Despite the fact that our lending volume in 2022 was down 14% versus the prior year, our contribution profit was actually up 13% year on year. Optimizing our pricing represents a large surface area of opportunity, which we’ve only just begun to explore. In addition to these major improvements, we’ve also continued to innovate across our platform in support of future growth. In fact, I believe we made more progress with our technology in 2022 than in any year in our history.
And as capital markets and the overall economy normalizes, I expect this will become obvious to all of you. Some important areas of progress from last year include model accuracy. Our AI models continue to separate risk significantly better than a traditional cycle-based model, and we continue to increase our pace of model development. The increase in our model accuracy in the last seven months is more than what we delivered in the prior two and a half years.

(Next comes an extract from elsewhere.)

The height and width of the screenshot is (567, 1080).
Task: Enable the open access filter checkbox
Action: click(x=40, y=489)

Today, our small-dollar product includes loans from $200 to $2,500, with tenors from three months to 18 months. To date, we’ve originated more than 24,000 small-dollar loans to individuals who otherwise would not have been approved for our personal loans. More than 12,000 of these loans were originated in Q4 alone. This expansion of borrower coverage means we are dramatically increasing the pace at which our machine learning models are improving.

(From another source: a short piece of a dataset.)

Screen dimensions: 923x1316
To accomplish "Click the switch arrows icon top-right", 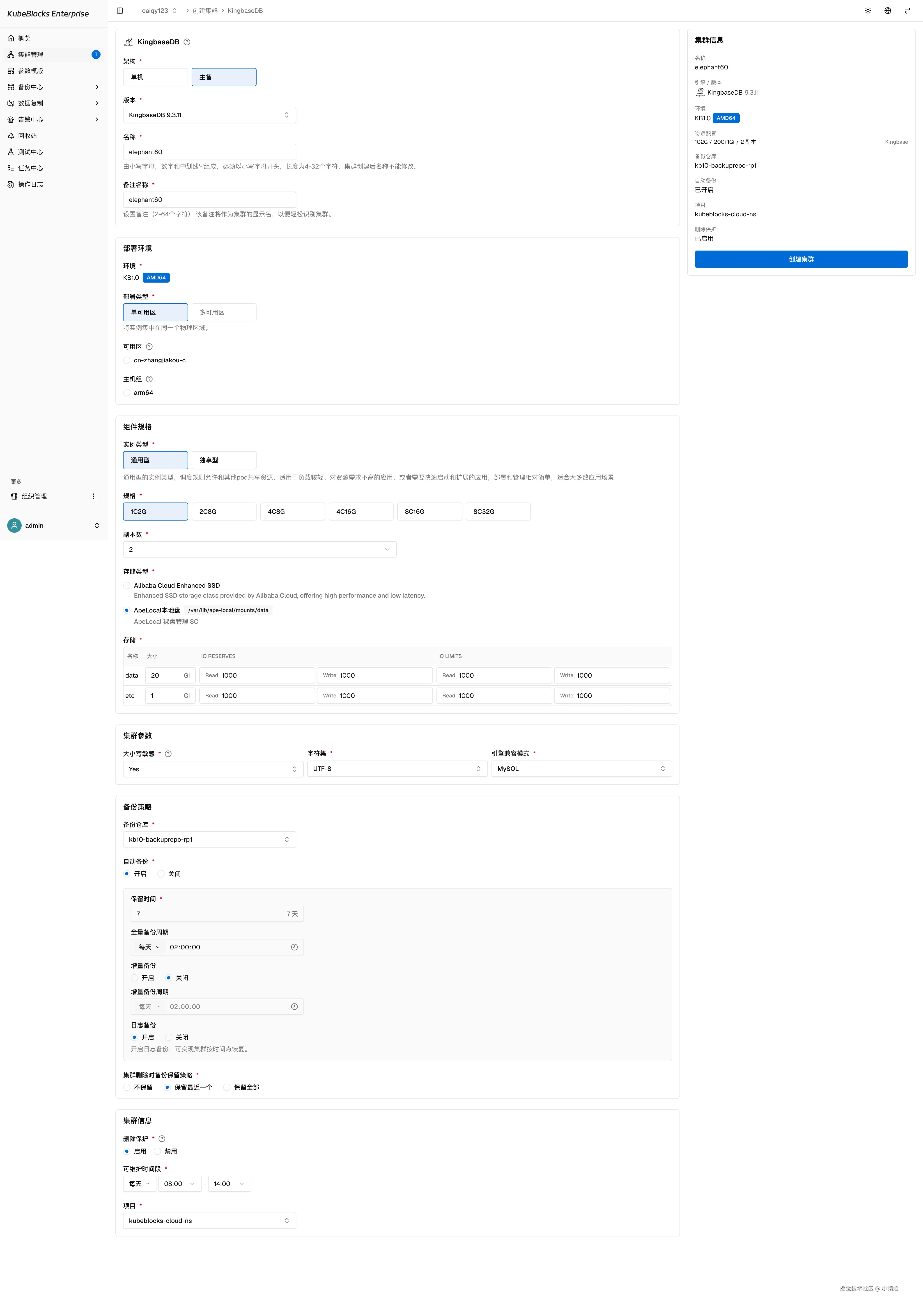I will pyautogui.click(x=907, y=10).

And just as importantly, in Q4, 88% of small-dollar loans were fully automated. Lending partners. In our earnings call a year ago, I told you we had 42 lenders on the Upstart platform. Today, that number is 92, representing growth of 130%.

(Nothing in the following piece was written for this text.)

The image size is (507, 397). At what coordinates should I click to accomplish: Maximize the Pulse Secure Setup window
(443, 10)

Despite the hostile 2022 environment, banks and credit unions recognize and appreciate a fundamental secular change in technology when they see it. These partners are starting cautiously with us, but they represent a significant expansion of potential lending capacity on the Upstart platform once there’s a bit more clarity on the direction of the economy.
A satisfying line from the CFO, Sanjay Datta:
Net interest income came in above forecast, largely a result of choosing to retain more loans on our balance sheet than anticipated given the market conditions in Q4.
And the irony in the final question from a Stephens analyst made me laugh out loud.
On the balance sheet, if you could discuss how much capacity you do have for increasing the amount of loans that you have on balance sheet and if there’s maybe other ways to increase that capacity.
So yeah, now you can see Upstart loans are performing and suddenly want us to take MORE loans on our balance sheet. You can’t make it up.
Market: Boy, it’s fun buying puts on Upstart.
Cramer: AI is really going to change the world–every company. But not Upstart, they’re not a good company.
Upstart Q1 2023 call:
I’m pleased to tell you that we secured multiple long-term funding agreements together expected to deliver more than $2 billion to the Upstart platform over the next 12 months. This is a critical first step toward building resiliency and predictability into our business.
We pushed 2023 new and improved versions of our AI models into production during the first quarter alone about one every three days. We’re confident that our AI has never been as sophisticated or as accurate as it is today. But in order to deliver the best rates for all, we also need a diversity of bank and credit union partners, each with different priorities, business objectives, and balance sheet issues to solve. Today, we have almost 100 such partners in order of magnitude more than the 10 we had when we went public in December 2020.
We additionally need a strong presence and reputation in institutional and capital markets because the limited risk appetite of bank balance sheets will never serve the needs of the entire U.S. credit market. This quarter, we expanded our roster of institutional partners in ways that should help us deliver quality offers to consumers through all parts of the cycle. Second, more efficient borrowing and lending, every quarter we aim to make our platform more efficient for consumers and bank partners.
Some Analysts: Congrats on the quarter!
Other Analysts: You had big losses! This is terrible!
Castlelake: Hey, we’ll take $4B of those loans off your hands, either ones you’re holding now (we’d like those profits that are obviously coming) or new ones you’d like to make.